# J. R. R. Tolkien bookbinding



## Terrahandmade (Sep 24, 2018)

Hi everyone 
I came across an interesting forum.

Taking advantage of the opportunity, I wanted to show off my work. Most of them are in Polish, but only the title differs 

What do you think about such book bindings ?


----------



## Miguel (Sep 24, 2018)

That's pretty sick, love it, legendary!


----------



## Squint-eyed Southerner (Sep 24, 2018)

That's some craftsmanship.


----------



## Starbrow (Sep 24, 2018)

Gorgeous books!


----------



## CirdanLinweilin (Sep 25, 2018)

Terrahandmade said:


> Hi everyone
> I came across an interesting forum.
> 
> Taking advantage of the opportunity, I wanted to show off my work. Most of them are in Polish, but only the title differs
> ...


What manner of smith are you?! What manner of Smithing?? Where are you from, Valinor?

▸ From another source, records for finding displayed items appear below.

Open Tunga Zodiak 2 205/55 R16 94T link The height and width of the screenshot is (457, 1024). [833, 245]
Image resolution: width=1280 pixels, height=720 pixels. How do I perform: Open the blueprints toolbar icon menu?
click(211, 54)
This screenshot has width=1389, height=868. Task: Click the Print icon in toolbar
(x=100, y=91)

This is absolutely beautiful!!

CL


----------



## Terrahandmade (Sep 25, 2018)

I run bookbinding. Mainly I work with the leather, but the book itself has to be redone too. I paint the edges of pages. Sometimes I also add brass fittings decoupage that you often have to do yourself. 
And I come from Poland: D
Maybe you want a website address or facebook fanpage? Although I don't know if it will fall under the rules. I don't want it to look like an advertisement.
I am glad that you like my works 

A few other works:


----------



## CirdanLinweilin (Sep 25, 2018)

Terrahandmade said:


> I run bookbinding. Mainly I work with the leather, but the book itself has to be redone too. I paint the edges of pages. Sometimes I also add brass fittings decoupage that you often have to do yourself.
> And I come from Poland: D
> Maybe you want a website address or facebook fanpage? Although I don't know if it will fall under the rules. I don't want it to look like an advertisement.
> I am glad that you like my works
> ...


That is amazing!!!


CL


----------